In this lesson, we explore the scalar triple product through its geometric interpretation. Consider the diagram above. Imagine three vectors \(\vec{a}\), \(\vec{b}\), and \(\vec{c}\) all originating from a common point \(O\). These vectors define the edges of a solid called a parallelepiped.
A parallelepiped resembles a skewed box, where none of the angles are necessarily 90°, and opposite faces are parallelograms. The base of this solid can be formed by the parallelogram spanned by vectors \(\vec{b}\) and \(\vec{c}\). The area of this base is given by the magnitude of their cross product:
\[ Area\; of\; parallelogram\; OCDB = |\vec{b} \times \vec{c}| \]
\[ From\; \triangle OAE\; where\; \angle AOE= \theta \; and \; \angle AEO=90° [\because\; AE \perp OE] \] \[We\; get\; |\overrightarrow{a}|\cos\theta= OA \cos \theta = OE = height\; of\; the\; parallelepiped \]
To calculate the volume of the parallelepiped, we multiply the base area by the height.
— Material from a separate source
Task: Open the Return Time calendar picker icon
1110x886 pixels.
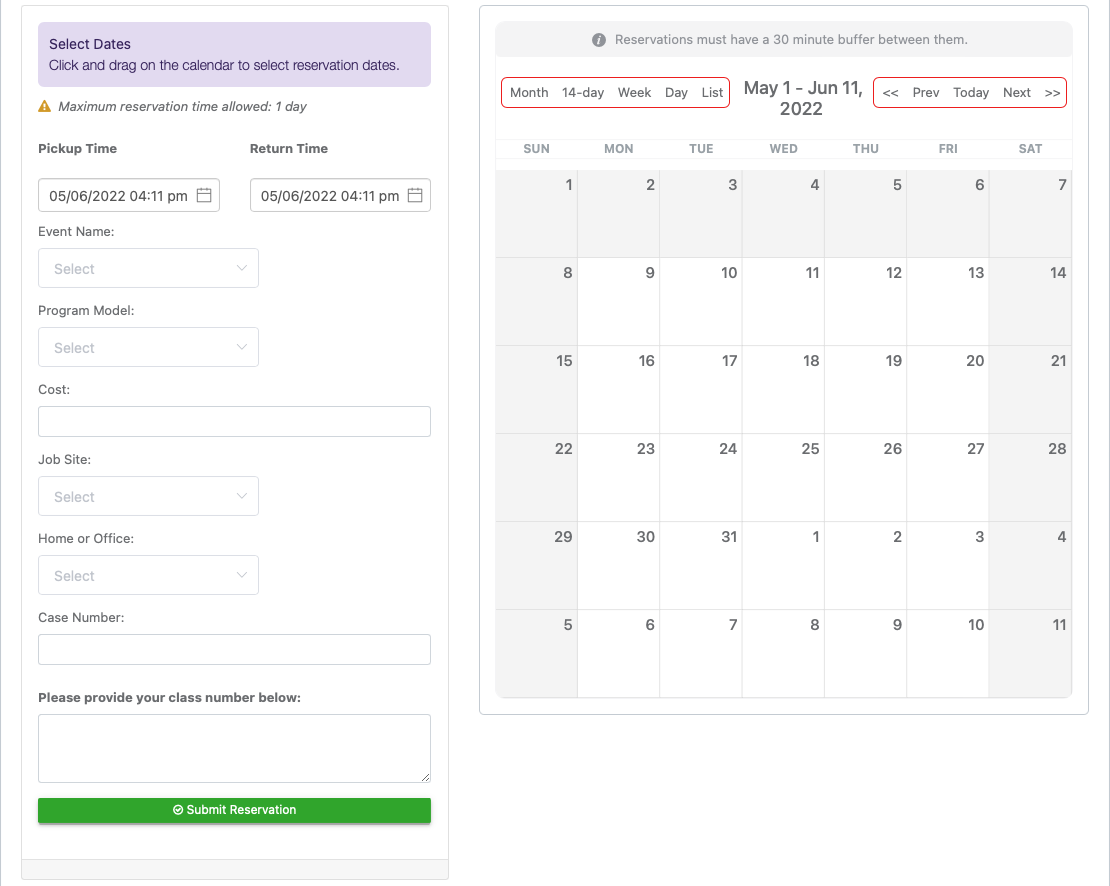Action: 414,195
The height is the component of a along the direction of \((\vec{b} \times \vec{c})\), which is perpendicular to the base formed by \(\vec{b}\) and \(\vec{c}\).
\[ \vec{a}.(\vec{b} \times \vec{c})=|\vec{a}| \cos\theta \cdot |\vec{b} \times \vec{c}| \] \[=|b \times c| |a| \cos\theta \] \[ =Area\; of\; the\; OCDB \times height\; of\; the\; parallelepiped \] \[ = Volume\; of\; the\; parallelepiped \]
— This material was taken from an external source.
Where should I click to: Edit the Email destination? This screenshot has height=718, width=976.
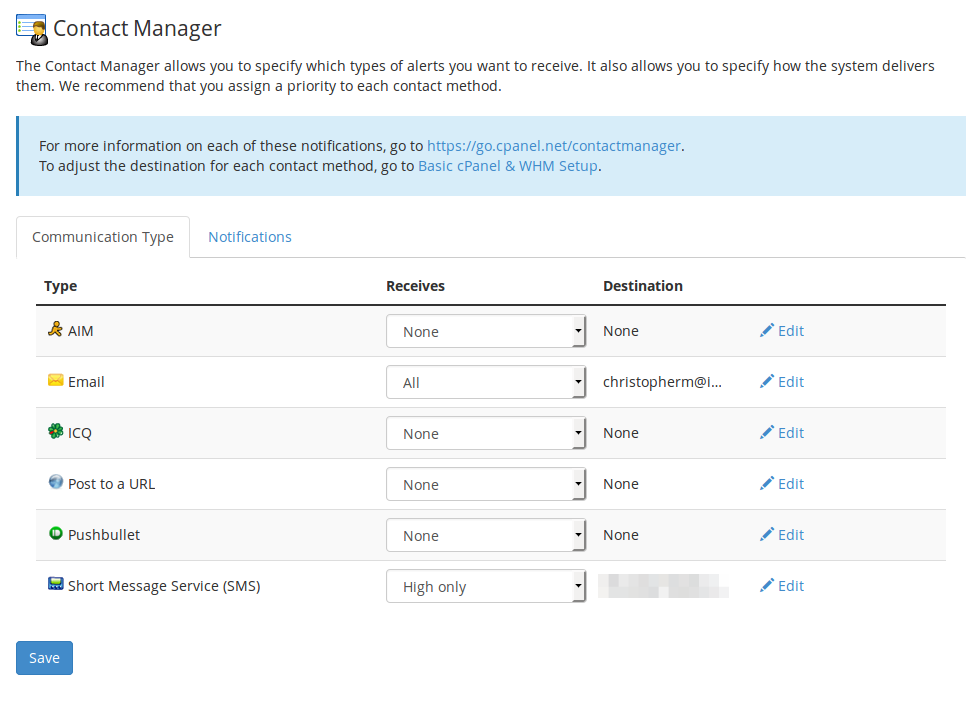point(782,382)
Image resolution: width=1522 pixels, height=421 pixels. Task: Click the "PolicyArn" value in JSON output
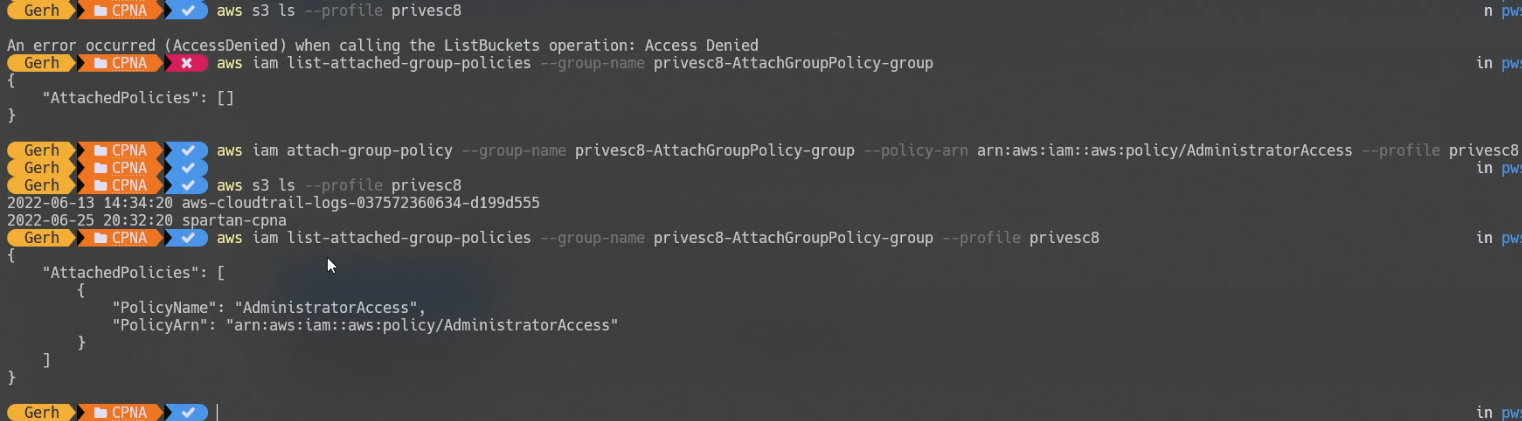coord(422,325)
Combining these, we arrive at the scalar triple product:
\[ \vec{a} \cdot (\vec{b} \times \vec{c}) = Volume\; of\; the\; Parallelepiped \]
A key result derived from this concept is the condition for three vectors to be coplanar. If the volume of the parallelepiped formed by the vectors is zero, then the vectors lie in the same plane.
\[ \vec{a} \cdot (\vec{b} \times \vec{c}) = 0 \Rightarrow \vec{a}, \vec{b}, \vec{c}\; are\; coplanar \]
This result is widely used in vector algebra and geometry, particularly for verifying whether three vectors are coplanar.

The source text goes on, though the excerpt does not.